Problem to work on:
State how many lines of the items below contain the word "coordinates", and give only the number.

(Given entries)

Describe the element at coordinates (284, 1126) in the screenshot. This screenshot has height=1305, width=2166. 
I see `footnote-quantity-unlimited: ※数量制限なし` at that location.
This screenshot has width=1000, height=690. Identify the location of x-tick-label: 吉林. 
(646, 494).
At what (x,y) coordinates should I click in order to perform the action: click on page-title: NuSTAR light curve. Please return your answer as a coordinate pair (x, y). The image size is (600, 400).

(End Given entries)

Answer to this exercise:
2